Semi-Supervised Audio-Visual Video Action Recognition with Audio Source Localization Guided Mixup
This addresses the problem of costly video annotations for researchers and practitioners in video understanding, offering an incremental improvement by integrating audio into semi-supervised learning.
The paper tackles semi-supervised video action recognition by proposing an audio-visual framework with a novel audio source localization-guided mixup method, achieving superior performance on datasets like UCF-51, Kinetics-400, and VGGSound.

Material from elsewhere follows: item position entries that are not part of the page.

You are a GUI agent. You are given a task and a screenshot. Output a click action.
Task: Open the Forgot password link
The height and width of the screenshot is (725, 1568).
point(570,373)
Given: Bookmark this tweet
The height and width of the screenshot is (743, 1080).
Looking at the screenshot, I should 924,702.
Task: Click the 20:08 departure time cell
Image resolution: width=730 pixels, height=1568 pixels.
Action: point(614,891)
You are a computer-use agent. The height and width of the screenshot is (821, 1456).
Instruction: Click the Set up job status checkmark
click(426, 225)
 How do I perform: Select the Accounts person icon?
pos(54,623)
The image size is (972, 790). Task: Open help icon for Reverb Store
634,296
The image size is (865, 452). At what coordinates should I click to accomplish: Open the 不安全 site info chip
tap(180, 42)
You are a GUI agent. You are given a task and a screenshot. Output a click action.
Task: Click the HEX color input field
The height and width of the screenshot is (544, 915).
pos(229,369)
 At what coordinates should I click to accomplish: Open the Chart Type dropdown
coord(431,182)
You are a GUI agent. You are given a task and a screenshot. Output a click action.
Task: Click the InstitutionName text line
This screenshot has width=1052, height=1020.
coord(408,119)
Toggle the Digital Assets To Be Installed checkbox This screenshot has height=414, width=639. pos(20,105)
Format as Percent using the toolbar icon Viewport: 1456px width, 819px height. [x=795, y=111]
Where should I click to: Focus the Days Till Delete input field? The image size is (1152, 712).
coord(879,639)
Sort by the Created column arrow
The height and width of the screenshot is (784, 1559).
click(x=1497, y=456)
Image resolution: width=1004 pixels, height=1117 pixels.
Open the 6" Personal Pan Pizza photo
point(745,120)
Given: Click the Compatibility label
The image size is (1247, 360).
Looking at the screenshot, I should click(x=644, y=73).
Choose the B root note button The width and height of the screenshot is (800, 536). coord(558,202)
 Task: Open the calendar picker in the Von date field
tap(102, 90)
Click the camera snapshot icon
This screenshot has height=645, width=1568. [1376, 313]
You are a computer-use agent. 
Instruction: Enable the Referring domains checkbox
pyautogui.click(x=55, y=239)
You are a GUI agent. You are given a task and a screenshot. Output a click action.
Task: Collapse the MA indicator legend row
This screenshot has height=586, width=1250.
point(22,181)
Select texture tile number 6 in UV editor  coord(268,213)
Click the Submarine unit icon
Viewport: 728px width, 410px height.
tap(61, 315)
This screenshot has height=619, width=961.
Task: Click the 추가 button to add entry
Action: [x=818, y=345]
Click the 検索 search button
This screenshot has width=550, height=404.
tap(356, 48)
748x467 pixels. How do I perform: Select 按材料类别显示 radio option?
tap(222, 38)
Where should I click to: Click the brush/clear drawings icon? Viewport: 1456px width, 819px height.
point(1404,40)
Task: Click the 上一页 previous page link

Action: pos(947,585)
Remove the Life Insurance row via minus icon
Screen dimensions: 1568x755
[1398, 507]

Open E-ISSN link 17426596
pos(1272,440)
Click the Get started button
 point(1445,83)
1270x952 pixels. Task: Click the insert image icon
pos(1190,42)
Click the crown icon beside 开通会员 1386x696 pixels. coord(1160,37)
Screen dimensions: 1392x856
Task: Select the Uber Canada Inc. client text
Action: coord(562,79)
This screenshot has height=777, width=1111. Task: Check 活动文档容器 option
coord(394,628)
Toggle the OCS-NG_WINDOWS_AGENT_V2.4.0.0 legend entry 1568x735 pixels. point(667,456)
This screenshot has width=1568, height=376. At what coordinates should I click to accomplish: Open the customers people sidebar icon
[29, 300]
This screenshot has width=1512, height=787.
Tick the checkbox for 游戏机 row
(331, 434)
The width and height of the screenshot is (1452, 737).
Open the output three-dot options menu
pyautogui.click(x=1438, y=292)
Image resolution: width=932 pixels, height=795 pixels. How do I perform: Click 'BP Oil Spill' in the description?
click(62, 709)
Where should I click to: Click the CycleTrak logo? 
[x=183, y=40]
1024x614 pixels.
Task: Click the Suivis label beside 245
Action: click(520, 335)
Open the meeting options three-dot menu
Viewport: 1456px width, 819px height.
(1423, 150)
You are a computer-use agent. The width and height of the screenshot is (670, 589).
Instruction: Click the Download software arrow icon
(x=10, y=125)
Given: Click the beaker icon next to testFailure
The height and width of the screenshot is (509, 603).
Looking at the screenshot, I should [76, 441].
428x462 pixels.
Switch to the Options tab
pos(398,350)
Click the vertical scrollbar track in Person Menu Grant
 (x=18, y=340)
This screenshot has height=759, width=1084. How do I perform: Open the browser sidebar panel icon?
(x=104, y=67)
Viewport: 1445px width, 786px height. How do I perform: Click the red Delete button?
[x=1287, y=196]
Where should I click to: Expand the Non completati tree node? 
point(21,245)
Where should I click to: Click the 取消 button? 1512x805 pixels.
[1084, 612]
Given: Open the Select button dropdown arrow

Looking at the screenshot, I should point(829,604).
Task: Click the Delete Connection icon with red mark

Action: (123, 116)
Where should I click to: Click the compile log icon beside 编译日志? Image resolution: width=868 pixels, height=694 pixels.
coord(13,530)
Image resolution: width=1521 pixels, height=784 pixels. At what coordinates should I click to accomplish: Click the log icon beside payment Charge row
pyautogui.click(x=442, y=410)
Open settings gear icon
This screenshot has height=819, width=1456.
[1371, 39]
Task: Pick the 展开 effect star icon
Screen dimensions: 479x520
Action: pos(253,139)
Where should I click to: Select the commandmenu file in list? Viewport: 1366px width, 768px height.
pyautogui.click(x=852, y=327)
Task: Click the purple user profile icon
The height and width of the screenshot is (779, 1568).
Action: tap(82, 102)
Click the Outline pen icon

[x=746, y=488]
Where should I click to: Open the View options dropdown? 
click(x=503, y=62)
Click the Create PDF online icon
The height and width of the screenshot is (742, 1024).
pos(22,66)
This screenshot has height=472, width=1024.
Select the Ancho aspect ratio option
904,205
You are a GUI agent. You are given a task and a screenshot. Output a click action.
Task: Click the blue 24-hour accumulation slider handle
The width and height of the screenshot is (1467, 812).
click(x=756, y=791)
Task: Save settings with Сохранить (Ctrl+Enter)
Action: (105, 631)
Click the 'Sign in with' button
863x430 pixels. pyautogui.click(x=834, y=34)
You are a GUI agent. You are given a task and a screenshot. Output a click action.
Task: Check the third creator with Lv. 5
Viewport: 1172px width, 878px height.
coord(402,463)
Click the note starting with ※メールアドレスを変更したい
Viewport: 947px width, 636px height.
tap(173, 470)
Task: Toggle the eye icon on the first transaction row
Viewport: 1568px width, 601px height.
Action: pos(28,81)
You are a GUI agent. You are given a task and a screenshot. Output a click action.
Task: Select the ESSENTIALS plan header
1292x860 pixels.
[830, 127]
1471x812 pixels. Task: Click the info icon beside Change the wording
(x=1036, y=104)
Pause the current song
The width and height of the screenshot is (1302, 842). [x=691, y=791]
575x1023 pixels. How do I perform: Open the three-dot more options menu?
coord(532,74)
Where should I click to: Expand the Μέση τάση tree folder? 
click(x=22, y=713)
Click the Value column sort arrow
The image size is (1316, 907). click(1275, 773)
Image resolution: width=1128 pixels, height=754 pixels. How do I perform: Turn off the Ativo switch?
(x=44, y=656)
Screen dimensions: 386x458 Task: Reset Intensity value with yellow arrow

Video action recognition is a challenging but important task for understanding and discovering what the video does. However, acquiring annotations for a video is costly, and semi-supervised learning (SSL) has been studied to improve performance even with a small number of labeled data in the task. Prior studies for semi-supervised video action recognition have mostly focused on using single modality - visuals - but the video is multi-modal, so utilizing both visuals and audio would be desirable and improve performance further, which has not been explored well. Therefore, we propose audio-visual SSL for video action recognition, which uses both visual and audio together, even with quite a few labeled data, which is challenging. In addition, to maximize the information of audio and video, we propose a novel audio source localization-guided mixup method that considers inter-modal relations between video and audio modalities. In experiments on UCF-51, Kinetics-400, and VGGSound datasets, our model shows the superior performance of the proposed semi-supervised audio-visual action recognition framework and audio source localization-guided mixup.